Inspiration Library: Style by Saladino

by Amy Azzarito

I love coffee table-type books that you just want to read straight through, and this one certainly hits that mark. When I was reading Style by Saladino, I continually annoyed everyone in the office as I made them stop what they were doing and listen to me read parts aloud. In fact, I would venture to say that the text is a little better than the photos. John Saladino has been designing since the early ’70s after graduating from the Yale School of Art & Architecture. He has a timeless style — effortlessly mixing old and new in a way that is architectural and classic. I predict that Style by Saladino is also on it’s way to becoming a classic. The book was published in 2000, and in it, Saladino shares some of his design secrets, principles that are rooted in classical architecture. And while he’s definitely a high-end designer, I found the book to be full of tips that I could incorporate into my own home. — Amy Azzarito

(See more Inspiration Library picks here and here.)
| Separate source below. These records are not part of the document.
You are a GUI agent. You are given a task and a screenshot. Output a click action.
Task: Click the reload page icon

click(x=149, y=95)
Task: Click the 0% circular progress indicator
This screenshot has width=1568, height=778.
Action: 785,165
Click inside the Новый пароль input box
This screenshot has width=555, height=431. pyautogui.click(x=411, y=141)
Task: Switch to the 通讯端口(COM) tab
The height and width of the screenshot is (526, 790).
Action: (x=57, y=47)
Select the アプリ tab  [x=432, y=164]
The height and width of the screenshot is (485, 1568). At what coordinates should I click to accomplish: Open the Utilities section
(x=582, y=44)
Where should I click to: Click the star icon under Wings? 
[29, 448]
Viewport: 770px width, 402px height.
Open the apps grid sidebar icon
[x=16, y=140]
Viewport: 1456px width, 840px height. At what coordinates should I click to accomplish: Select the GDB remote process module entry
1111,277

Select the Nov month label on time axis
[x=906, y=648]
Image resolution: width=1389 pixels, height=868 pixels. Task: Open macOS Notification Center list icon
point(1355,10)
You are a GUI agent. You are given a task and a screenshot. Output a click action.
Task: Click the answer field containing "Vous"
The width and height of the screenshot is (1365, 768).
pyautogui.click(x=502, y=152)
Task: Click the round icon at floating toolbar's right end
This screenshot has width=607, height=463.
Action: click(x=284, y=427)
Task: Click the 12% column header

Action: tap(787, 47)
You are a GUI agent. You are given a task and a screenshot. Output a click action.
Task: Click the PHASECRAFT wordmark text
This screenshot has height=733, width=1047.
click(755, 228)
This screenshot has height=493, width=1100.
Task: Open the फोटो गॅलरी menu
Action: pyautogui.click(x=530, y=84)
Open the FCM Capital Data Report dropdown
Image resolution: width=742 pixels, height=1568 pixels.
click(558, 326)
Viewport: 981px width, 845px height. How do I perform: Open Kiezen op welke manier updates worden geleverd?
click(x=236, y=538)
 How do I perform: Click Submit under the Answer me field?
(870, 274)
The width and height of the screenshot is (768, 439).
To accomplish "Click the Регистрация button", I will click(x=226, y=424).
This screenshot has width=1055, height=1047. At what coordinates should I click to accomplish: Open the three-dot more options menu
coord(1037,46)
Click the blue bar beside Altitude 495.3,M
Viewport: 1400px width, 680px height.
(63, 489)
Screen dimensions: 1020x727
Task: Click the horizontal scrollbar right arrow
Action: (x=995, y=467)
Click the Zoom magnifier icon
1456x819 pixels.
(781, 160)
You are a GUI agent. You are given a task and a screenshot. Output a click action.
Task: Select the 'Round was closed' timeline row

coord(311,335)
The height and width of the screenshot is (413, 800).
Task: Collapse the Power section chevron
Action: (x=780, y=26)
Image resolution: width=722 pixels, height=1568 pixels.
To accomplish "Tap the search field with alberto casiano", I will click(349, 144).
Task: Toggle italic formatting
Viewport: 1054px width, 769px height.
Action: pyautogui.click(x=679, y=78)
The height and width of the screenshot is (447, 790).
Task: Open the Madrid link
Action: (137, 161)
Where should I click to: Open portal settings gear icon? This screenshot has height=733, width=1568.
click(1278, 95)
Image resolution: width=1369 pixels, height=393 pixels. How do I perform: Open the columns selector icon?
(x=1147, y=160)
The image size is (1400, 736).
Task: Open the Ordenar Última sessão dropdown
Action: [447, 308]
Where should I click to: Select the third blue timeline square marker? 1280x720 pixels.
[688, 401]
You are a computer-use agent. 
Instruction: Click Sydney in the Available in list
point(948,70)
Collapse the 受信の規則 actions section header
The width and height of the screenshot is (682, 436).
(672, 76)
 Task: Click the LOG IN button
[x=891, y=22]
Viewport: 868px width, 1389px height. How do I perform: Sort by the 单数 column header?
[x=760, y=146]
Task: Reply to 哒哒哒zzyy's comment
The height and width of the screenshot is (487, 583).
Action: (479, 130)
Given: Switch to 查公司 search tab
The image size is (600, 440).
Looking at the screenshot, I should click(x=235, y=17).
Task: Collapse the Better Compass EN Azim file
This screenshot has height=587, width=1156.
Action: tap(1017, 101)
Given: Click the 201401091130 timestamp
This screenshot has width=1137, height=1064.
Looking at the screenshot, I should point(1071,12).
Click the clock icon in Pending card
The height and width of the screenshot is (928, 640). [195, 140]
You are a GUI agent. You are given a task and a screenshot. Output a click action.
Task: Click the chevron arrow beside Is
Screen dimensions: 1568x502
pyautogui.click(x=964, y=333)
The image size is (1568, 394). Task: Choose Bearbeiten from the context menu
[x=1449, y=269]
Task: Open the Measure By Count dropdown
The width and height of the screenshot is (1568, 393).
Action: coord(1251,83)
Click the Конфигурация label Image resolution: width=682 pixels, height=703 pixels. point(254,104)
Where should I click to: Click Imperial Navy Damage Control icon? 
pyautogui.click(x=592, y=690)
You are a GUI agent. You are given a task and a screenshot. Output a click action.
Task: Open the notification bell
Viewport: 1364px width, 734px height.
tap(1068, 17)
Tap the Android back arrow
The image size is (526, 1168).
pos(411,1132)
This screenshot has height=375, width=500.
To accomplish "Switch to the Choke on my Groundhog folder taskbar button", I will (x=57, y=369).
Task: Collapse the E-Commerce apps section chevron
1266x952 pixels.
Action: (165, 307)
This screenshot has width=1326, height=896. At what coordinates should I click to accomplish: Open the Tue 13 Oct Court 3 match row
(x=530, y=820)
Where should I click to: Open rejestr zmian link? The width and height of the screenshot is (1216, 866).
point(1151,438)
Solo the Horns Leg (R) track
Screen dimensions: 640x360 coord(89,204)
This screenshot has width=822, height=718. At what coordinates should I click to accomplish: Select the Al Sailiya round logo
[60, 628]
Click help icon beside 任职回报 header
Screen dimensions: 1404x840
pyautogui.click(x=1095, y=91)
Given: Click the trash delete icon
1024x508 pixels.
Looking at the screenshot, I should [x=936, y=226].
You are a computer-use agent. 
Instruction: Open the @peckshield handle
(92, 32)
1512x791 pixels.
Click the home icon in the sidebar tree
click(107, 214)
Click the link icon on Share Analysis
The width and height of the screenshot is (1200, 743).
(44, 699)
Image above: At the time of the book’s publication, Saladino lived in a huge, lofty New York apartment. His living room had at one time been a ballroom. (Fancy!) The space was cavernous, so Saladino used the furniture to define the space — for example, high-backed and high-armed sofas created a cozy nook in the middle of this huge space.

The full post continues after the jump . . .

Image above: Throughout the book, Saladino looks at classical architectural and finds a way to translate it into modern design. The section above was about the Baroque-era enfilade, in which each room led to the next in a grand way. Saladino says that there should be a pay off at the end, so he frequently adds columns to frame the final room. Although I don’t have a huge palace (are you surprised?), I do live in a railroad apartment, and this section made me think of ways to incorporate more of an enfilade feel into my own place.

Image above: I absolutely had to include the image above because it was designed in the 1970s, which completely blew me away. It’s so modern and clean. It doesn’t feel like a 40-year-old design. And I think it epitomizes what I love about Saladino’s design: It has style and personality but is utterly timeless.